Macromitrium Bridel, Musc. Rec. suppl. 4 (Mant. Musc.). 132. 1819.
[Name refers to long, large calyptra]
Dale H. Vitt
Plants in dense mats on rocks and trees. Stems creeping with numerous, ascending to erect, simple or forked branches. Branch leaves contorted, spirally twisted, or crisped, rarely erect-appressed when dry, lanceolate, obtuse, sometimes apiculate; margins entire to crenulate; costa percurrent to excurrent; distal laminal cells rounded, bulging, papillose or mammillose; basal laminal cells elongate, thick-walled, tuberculate or smooth. Sexual condition autoicous. Seta 5--12 mm, dextrose. Capsule ovate, becoming narrowly ovate to ovate-oblong when old and dry, plicate below mouth; exothecial cells not differentiated; stomates superficial at base of capsule; peristome single, of 16, rudimentary, pale, delicate, sparsely-striate teeth. Stomates superficial. Calyptrae mitrate, usually covering more than 1/2 the capsule, plicate, lacerate.
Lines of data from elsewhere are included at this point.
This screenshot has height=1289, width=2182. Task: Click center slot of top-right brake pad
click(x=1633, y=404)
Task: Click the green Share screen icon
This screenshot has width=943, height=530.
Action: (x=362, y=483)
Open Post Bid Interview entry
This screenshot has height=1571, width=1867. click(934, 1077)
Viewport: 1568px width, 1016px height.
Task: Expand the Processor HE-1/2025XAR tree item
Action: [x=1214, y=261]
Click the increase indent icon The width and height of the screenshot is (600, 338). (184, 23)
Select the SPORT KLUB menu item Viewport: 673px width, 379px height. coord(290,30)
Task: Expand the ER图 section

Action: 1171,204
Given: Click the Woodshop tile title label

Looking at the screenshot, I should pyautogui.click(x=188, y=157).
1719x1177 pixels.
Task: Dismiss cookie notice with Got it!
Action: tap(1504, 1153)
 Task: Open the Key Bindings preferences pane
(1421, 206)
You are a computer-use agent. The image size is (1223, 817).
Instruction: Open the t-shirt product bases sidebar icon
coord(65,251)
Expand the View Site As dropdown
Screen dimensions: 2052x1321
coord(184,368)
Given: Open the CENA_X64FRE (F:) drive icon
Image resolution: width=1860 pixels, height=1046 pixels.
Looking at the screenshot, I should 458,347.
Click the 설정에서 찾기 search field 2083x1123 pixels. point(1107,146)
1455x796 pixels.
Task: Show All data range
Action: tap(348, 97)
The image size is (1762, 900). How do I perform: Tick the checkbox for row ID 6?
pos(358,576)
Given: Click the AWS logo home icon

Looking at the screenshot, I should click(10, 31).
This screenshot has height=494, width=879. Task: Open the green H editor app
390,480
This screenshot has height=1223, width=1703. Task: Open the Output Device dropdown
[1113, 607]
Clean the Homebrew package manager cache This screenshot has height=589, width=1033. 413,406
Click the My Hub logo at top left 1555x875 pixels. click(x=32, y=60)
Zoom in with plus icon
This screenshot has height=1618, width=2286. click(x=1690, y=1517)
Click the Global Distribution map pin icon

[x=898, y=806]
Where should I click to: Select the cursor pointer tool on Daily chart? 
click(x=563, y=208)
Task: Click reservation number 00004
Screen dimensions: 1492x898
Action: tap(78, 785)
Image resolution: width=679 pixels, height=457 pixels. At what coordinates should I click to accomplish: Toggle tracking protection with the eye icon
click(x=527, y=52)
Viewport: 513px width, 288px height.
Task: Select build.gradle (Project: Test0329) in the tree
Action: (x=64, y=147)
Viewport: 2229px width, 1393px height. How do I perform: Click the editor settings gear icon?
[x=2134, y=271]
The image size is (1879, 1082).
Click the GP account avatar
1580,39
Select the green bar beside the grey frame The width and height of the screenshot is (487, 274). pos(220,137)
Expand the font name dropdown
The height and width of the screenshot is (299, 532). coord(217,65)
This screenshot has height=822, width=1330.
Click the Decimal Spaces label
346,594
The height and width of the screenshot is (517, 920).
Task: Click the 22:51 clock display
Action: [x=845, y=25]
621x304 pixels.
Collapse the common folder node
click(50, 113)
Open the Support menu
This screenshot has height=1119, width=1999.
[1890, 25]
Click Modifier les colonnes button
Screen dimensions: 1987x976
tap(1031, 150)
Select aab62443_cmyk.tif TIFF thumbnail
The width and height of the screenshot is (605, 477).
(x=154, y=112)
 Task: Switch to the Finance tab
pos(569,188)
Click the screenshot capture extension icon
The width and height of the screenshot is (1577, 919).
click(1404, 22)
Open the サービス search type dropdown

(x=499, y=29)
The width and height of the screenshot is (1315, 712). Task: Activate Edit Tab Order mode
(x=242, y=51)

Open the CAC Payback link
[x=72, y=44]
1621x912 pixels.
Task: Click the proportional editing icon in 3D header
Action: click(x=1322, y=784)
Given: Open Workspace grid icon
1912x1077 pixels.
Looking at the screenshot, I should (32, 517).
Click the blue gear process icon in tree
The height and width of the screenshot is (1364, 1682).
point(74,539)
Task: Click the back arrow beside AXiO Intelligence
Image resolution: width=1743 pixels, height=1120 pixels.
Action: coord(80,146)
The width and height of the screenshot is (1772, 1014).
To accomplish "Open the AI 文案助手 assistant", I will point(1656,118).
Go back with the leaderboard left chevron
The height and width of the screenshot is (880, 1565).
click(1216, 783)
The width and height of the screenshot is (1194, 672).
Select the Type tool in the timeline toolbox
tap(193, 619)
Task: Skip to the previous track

Spores isomorphic or anisomorphic.
Species ca. 460 (1 in the flora); North, Central, and South America, Asia, Africa, Australia.
Prostrate creeping stems with numerous short, erect branches having terminal sporophyte, a mitrate, plicate calyptra, and a propensity for a chestnut brown color are generic characteristics.